Elise Bauer: What do they say? What’s that great saying of venture capitalist that “In a strong wind, even turkeys fly.”
EL: And who better to begin with than Elise Bauer. Elise has been posting meticulous, rigorously tested, and seriously delicious recipes perfect for everyday cooks on Simply Recipes since 2003. You really are a pioneer, Elise Bauer. Welcome to Special Sauce.
EB: Thank you Ed. I’m delighted to be here.
EL: You are an internet geek pioneer of the food persuasion.
EB: Thank you.
EL: So first tell us about life at the Bauer table growing up.

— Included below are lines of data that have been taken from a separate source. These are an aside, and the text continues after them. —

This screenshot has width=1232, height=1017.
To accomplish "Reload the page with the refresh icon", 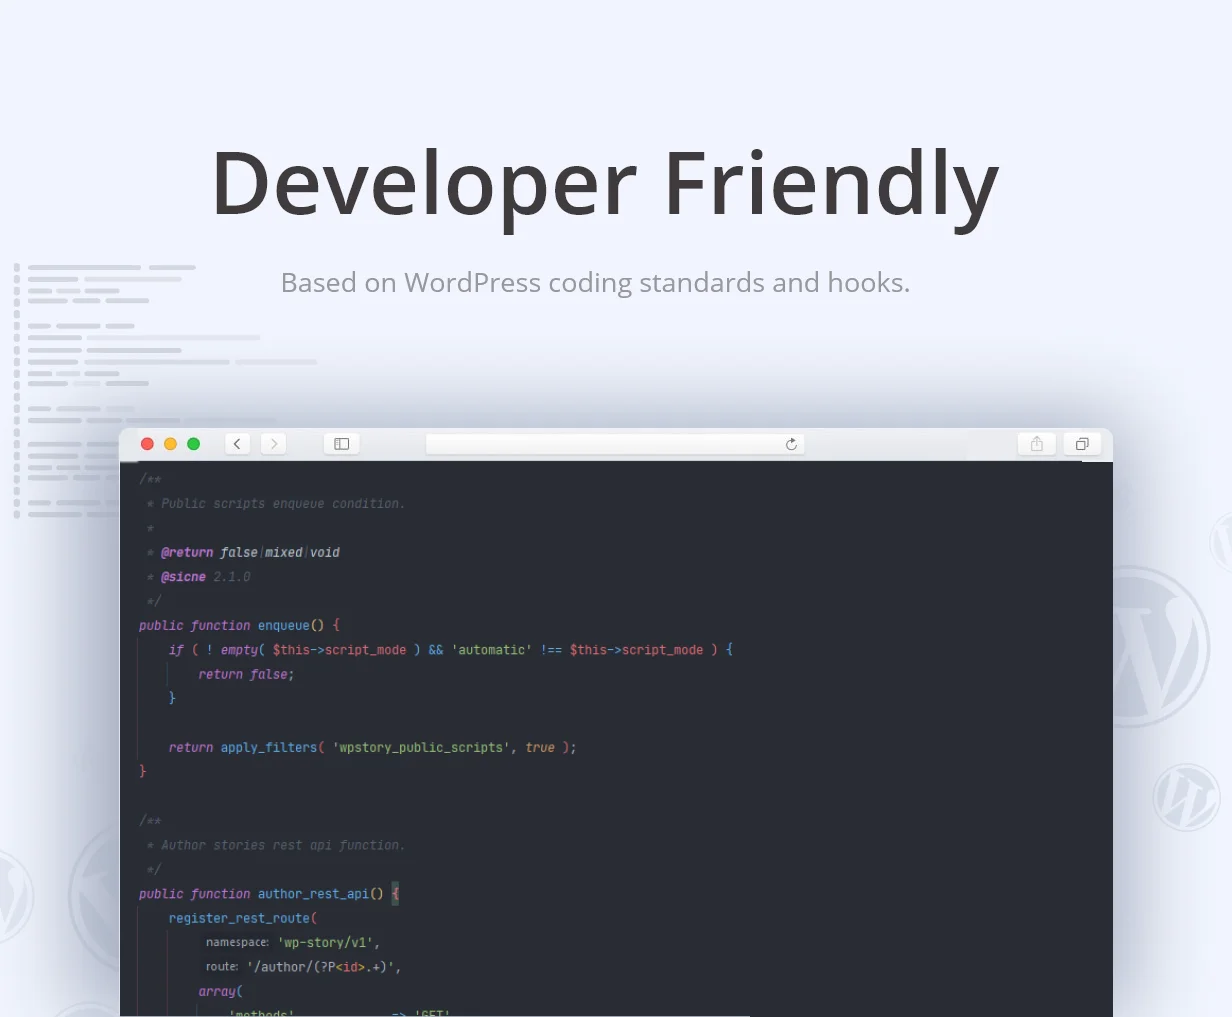I will (791, 444).
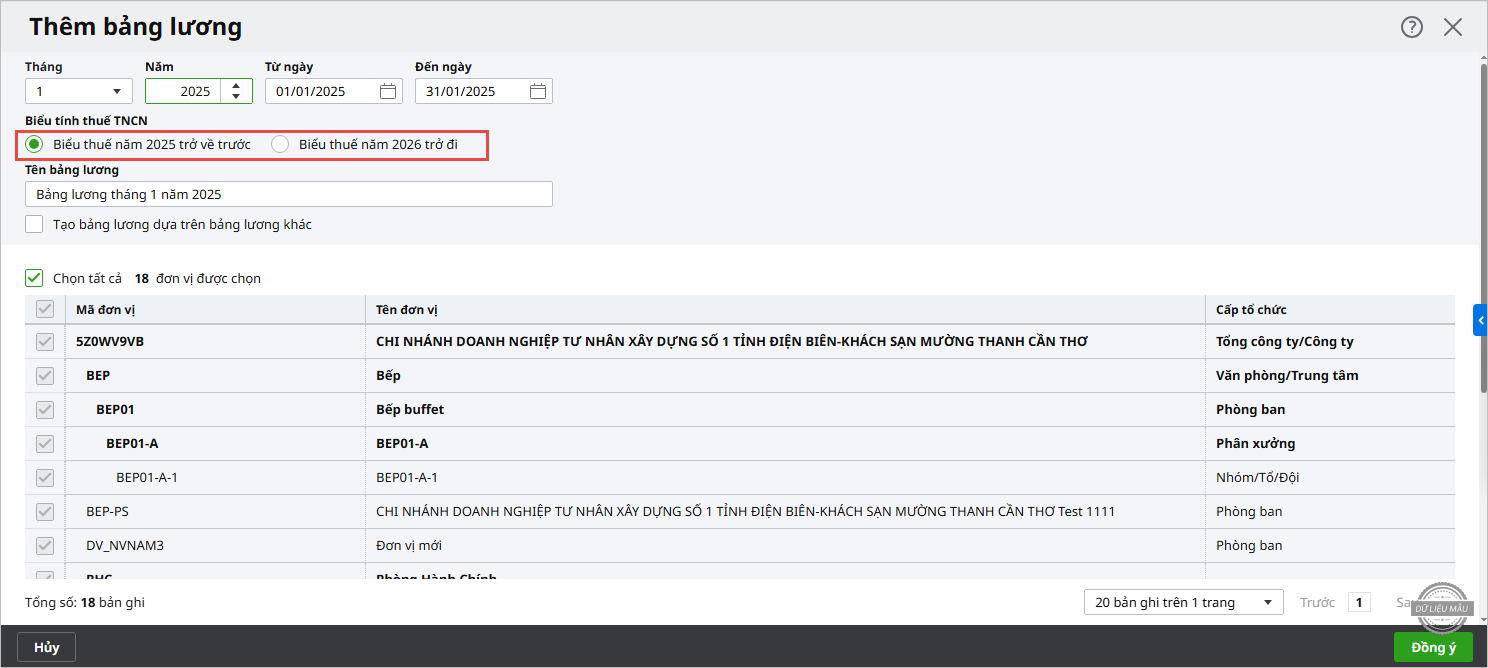Enable Tạo bảng lương dựa trên bảng lương khác

tap(35, 224)
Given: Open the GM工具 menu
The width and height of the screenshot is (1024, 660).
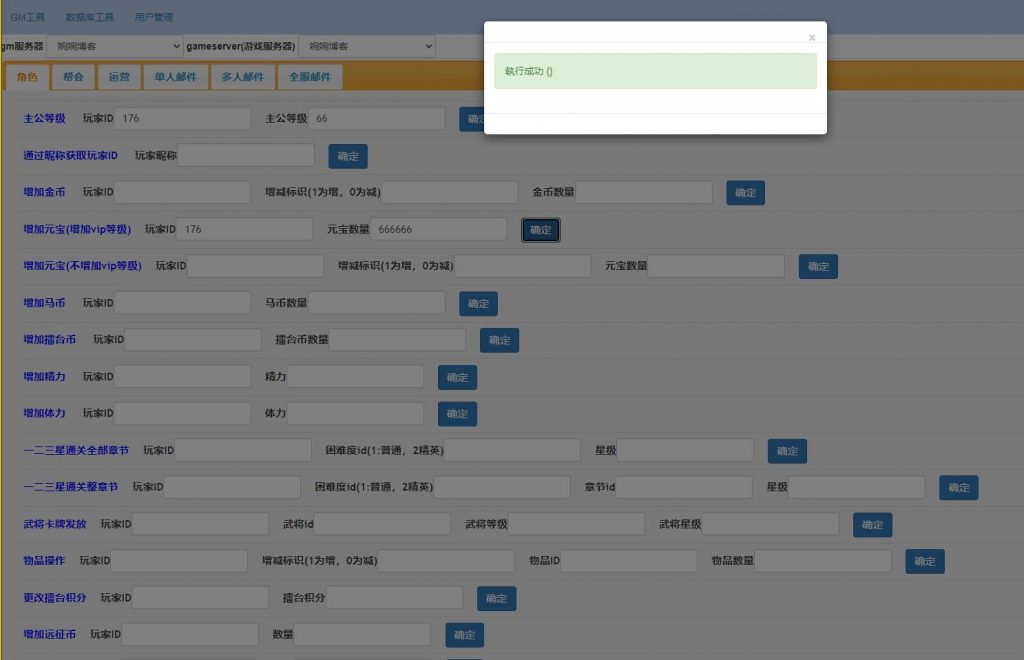Looking at the screenshot, I should 26,16.
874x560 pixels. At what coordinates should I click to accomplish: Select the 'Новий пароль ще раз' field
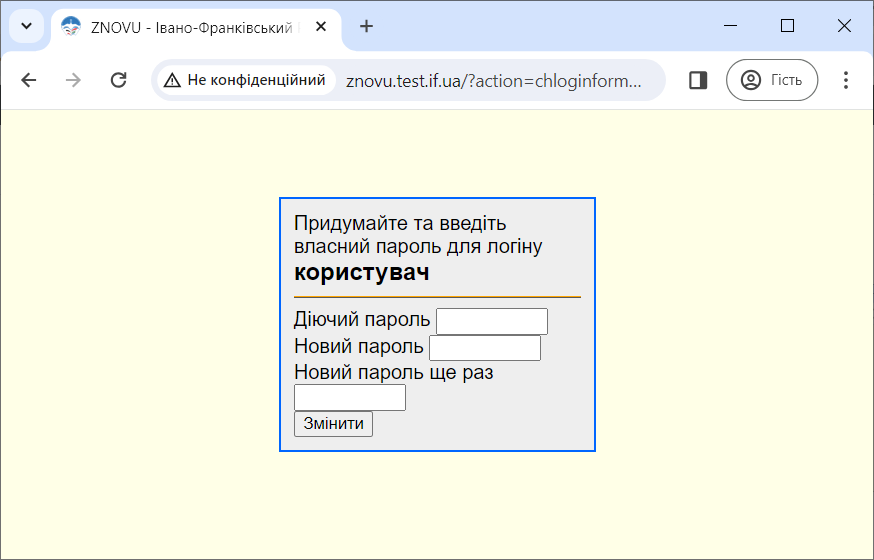350,398
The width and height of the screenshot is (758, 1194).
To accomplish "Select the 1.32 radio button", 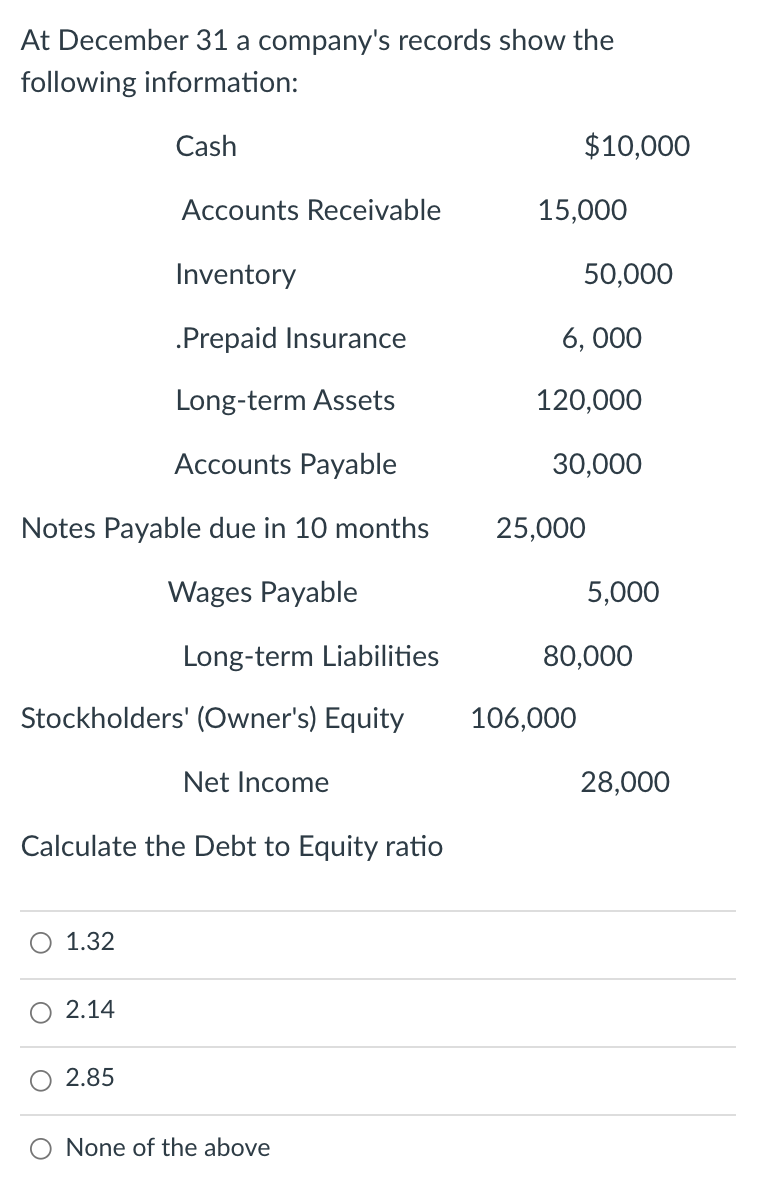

EB: Oh well. Oldest of six kids, Catholic family, six kids in eight years.
EL: Whoa.
EB: Parents-
EL: They weren’t messing around.
EB: They were teachers, no money. So that meant … in fact I asked my mom about this the other day. It’s like, “Why did you cook from scratch?” And she said, “Well it’s just the cheapest way to cook when you have six kids, that’s what you have to do.” So at our dinner table, we had regular meals every day, same time. Sit down, say grace, and every meal came with a protein, a side, a vegetable, and a salad.
EL: And did you help?
EB: Oh yeah. So from about age five, I was put to work in the kitchen. I mean, everyone had to help when they were able. And my job was to make the salsa. And I did that with canned tomatoes and canned chili peppers and fresh green onions, olive oil, vinegar, salt, and pepper. And we had an electric can opener. And … I had a sharp knife so I could cut up all the chilies.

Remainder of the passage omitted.